L’histoire des installations navales d’Halifax paraît marquée au coin de la fragilité et ponctuée par les malheurs et les bonheurs de la politique militaire britannique. Simple chantier de carénage, c’est-à-dire une station navale où la flotte britannique de l’Atlantique peut être réparée et approvisionnée, plutôt que chantier de construction de navires, ses origines remontent à 1757-1758 alors que la Royal Navy prépare l’assaut de l’Amérique française.

Le chantier tombe en désuétude à la fin de la guerre de Sept Ans et de 1763 à 1768, il n’est plus guère qu’un entrepôt. L’instabilité politique des colonies américaines et la guerre de la révolution qui suit donnent à Halifax et à son chantier de carénage une seconde vie. La perte du port de New York oblige les Britanniques à trouver rapidement une solution de rechange. La situation ne favorise toutefois pas pleinement Halifax alors que l’Amirauté préfère investir davantage aux Bermudes, estimant la situation géographique de la petite ville de la Nouvelle-Écosse trop périphérique aux intérêts militaires vitaux de la métropole.

==================================================

_Consigne A_
Les affirmations (i), (ii) et (iii) concordent-elles avec le texte sur le chantier naval d'Halifax ? Répondez par oui ou par non, en citant à l'identique les mots du texte qui tranchent.
(i) Le chantier d'Halifax était avant tout un chantier de construction de navires.
(ii) Entre 1763 et 1768, le chantier ne servait plus guère que d'entrepôt.
(iii) L'Amirauté choisit d'investir davantage aux Bermudes qu'à Halifax.
_Consigne B_
Poursuivez le texte sur le chantier naval d'Halifax, reproduit ci-dessus, à la suite de sa dernière phrase.
Le matériel placé ci-dessous provient d'une autre source.

_Lignes de données_
==================================================

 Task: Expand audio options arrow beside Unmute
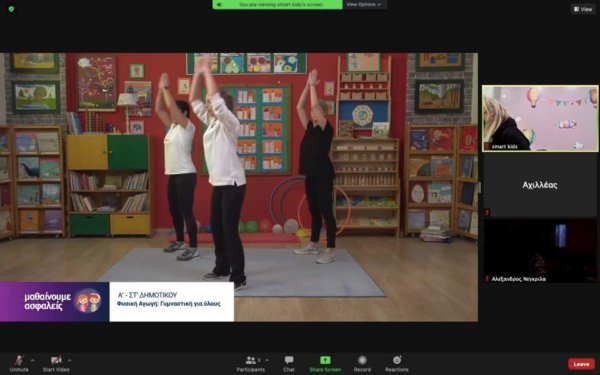pos(33,360)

==================================================

_Résultat A_
(i) Non : « Simple chantier de carénage, c’est-à-dire une station navale où la flotte britannique de l’Atlantique peut être réparée et approvisionnée, plutôt que chantier de construction de navires ».
(ii) Oui : « de 1763 à 1768, il n’est plus guère qu’un entrepôt ».
(iii) Oui : « l’Amirauté préfère investir davantage aux Bermudes ».

_Résultat B_
La situation tendue entre la Grande-Bretagne et les États-Unis d’Amérique sauve de l’oubli une fois de plus le chantier. À partir de 1807, mais surtout durant la guerre de 1812, il croule sous la tâche. On rapporte ainsi au mois d’août 1809 la présence de pas moins de 28 navires de guerre à Halifax qui ont besoin de s’arrêter plusieurs jours, voire plusieurs semaines, bien que le chantier de carénage ne puisse accueillir que deux navires à la fois (p. 132). Il n’y a plus rien de prévu pour le chantier après la longue paix qui s’installe en 1815 et il périclite jusqu’à ce qu’en janvier 1820, les dix-neuf derniers ouvriers soient remerciés. Halifax, dont le chantier de carénage avait pu se targuer d’être le site industriel le plus important de l’Amérique du Nord britannique, avec tout près de trois cents ouvriers dans ses meilleures années, devient un simple entrepôt.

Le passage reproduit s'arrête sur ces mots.